═════ Texte proposé
L’observation du paysage habite depuis longtemps l’œuvre photographique de Lise Gaudaire. Âgée de 39 ans, la Rennaise, résidente des Ateliers du vent, est originaire de Gomené dans les Côtes-d’Armor, d’une famille d’agriculteurs. Elle intègre l’école des Beaux-Arts de Lorient, persuadée qu’elle ferait sa vie dans la peinture. La rencontre avec son professeur Daniel Challe, dont l’engagement politique la touche, la fera troquer son huile pour le bromure d’argent, ses pinceaux pour une chambre photographique. Et c’est pendant ses études qu’elle porte pour la première fois son objectif sur l’univers rural, les paysages, le monde agricole. « Aux Beaux-Arts, on nous a fait lire un bouquin théorique sur le paysage, Le Court Traité du paysage, d’Alain Roger. À un moment, il dit que les agriculteurs voient le paysage comme un lieu de travail et de production. J’ai trouvé ça réducteur. Mon père nous avait beaucoup éduqués à regarder la nature. J’ai eu envie de montrer ça, alors en 3e année, je l’ai suivi dans son quotidien au travail. »

Le paysage c’est l’aspect des lieux, c’est le coup d’œil, c’est une distance que l’on prend par rapport à sa vision quotidienne de l’espace. Le travail agricole étant le plus souvent incompatible avec cette disponibilité de temps et d’esprit, l’environnement est rarement « paysage » pour les agriculteurs.
══════════
--- Consignes ---
1. Pour chacune des affirmations suivantes, dites si elle concorde avec le texte sur Lise Gaudaire en répondant par oui ou non, puis citez mot pour mot les termes du texte qui le montrent. (a) Lise Gaudaire est originaire de Lorient. (b) Lorsqu’elle est entrée aux Beaux-Arts, elle pensait faire sa vie dans la peinture. (c) En 3e année, elle a suivi son père dans son quotidien au travail.
2. Prolongez le texte sur Lise Gaudaire en reprenant juste après sa dernière phrase.
═════ Données fournies
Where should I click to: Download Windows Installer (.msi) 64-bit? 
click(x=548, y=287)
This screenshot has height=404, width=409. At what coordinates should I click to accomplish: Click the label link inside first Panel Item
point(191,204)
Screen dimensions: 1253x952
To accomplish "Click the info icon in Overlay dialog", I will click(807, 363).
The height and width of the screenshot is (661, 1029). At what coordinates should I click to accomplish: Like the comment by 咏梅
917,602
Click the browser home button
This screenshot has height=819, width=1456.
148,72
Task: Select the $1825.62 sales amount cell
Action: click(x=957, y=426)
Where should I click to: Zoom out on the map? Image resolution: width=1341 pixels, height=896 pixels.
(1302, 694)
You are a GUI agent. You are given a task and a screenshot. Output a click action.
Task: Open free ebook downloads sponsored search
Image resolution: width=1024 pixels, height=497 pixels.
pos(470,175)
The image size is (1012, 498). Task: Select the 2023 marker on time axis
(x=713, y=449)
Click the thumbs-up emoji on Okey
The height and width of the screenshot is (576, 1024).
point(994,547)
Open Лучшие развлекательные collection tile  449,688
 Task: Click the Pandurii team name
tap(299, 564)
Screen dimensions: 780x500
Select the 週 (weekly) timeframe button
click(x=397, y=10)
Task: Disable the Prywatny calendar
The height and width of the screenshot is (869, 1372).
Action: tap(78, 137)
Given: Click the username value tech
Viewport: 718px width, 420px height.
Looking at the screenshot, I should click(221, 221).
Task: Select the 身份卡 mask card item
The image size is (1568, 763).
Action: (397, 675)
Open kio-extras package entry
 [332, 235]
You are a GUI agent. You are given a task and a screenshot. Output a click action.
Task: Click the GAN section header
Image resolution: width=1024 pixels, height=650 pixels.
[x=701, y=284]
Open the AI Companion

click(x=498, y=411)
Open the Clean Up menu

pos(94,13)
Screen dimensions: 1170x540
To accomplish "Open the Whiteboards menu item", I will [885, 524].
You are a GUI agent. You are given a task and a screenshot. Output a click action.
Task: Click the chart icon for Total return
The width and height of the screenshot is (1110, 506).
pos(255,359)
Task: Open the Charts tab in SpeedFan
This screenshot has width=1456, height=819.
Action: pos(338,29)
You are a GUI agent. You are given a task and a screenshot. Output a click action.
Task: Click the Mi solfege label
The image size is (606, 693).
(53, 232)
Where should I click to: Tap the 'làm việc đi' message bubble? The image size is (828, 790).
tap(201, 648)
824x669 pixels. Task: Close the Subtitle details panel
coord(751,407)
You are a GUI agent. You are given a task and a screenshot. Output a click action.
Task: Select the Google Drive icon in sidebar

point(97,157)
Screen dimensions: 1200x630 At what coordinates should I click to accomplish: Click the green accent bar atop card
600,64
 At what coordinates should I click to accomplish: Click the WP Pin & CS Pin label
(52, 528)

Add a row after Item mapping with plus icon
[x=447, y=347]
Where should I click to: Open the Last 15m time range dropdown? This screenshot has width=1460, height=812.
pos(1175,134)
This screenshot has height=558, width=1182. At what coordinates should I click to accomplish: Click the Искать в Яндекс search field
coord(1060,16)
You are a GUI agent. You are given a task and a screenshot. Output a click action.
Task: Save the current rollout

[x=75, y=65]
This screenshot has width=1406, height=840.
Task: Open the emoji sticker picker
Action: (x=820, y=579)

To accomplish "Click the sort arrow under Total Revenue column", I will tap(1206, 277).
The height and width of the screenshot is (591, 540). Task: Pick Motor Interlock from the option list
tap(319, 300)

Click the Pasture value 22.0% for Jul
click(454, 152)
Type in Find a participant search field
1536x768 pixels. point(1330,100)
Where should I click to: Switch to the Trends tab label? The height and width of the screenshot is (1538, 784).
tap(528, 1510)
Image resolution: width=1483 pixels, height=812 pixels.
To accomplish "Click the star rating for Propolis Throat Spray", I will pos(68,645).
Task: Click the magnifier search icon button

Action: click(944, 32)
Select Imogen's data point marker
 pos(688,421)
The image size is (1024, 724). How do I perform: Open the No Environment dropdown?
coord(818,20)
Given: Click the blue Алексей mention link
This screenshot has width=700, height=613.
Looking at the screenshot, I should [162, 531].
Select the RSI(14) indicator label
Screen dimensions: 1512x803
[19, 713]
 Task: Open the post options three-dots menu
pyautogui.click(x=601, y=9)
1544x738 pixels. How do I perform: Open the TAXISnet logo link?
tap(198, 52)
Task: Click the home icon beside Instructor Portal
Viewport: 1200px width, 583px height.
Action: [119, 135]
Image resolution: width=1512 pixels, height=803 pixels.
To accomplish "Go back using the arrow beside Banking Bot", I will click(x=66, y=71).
══════════
--- Réponses attendues ---
1.
(a) Non : « est originaire de Gomené dans les Côtes-d’Armor »
(b) Oui : « persuadée qu’elle ferait sa vie dans la peinture »
(c) Oui : « en 3e année, je l’ai suivi dans son quotidien au travail »

2.
Court Traité du paysage, Alain Roger

Sortie de l’école, Lise Gaudaire consacre deux séries à des portraits, Jérôme, Alex, Anaïs… et La Vingtaine. Ses photos, elle les réalise principalement à la chambre photographique, ces appareils des premières heures de la photographie et qu’on ne voit plus guère que dans les albums de Tintin ou de Lucky Luke. Pittoresque, l’appareil a l’avantage de produire un négatif grand format avec une excellente définition d’image qui permet de faire des agrandissements sans perdre de détails. Lise Gaudaire scanne ensuite les négatifs pour retoucher les clichés finaux sur logiciel, mêlant ainsi technologies moderne et ancienne. 

Ce que la photographe apprécie dans cette méthode est le rituel de la prise de vue. « On fait peu de clichés parce que c’est coûteux et long à installer, long à régler. On ne peut pas faire de photos sur le vif, il faut faire de vraies poses pour les portraits. Pendant les réglages, je ne suis pas tout le temps derrière l’appareil, mais à côté. Je tourne autour, je parle à la personne. Ça crée autre chose, une discussion importante pour moi », confie-t-elle. « Pour ma part, je suis sûre que je fais de meilleurs portraits en connaissant les gens. Il y a quelque chose d’assez intime dans ma façon de photographier. Je veux que mes portraits racontent leur sujet », continue-t-elle.

Lise Gaudaire
« Anouk », Paysans/Paysages, Lise Gaudaire, 2014.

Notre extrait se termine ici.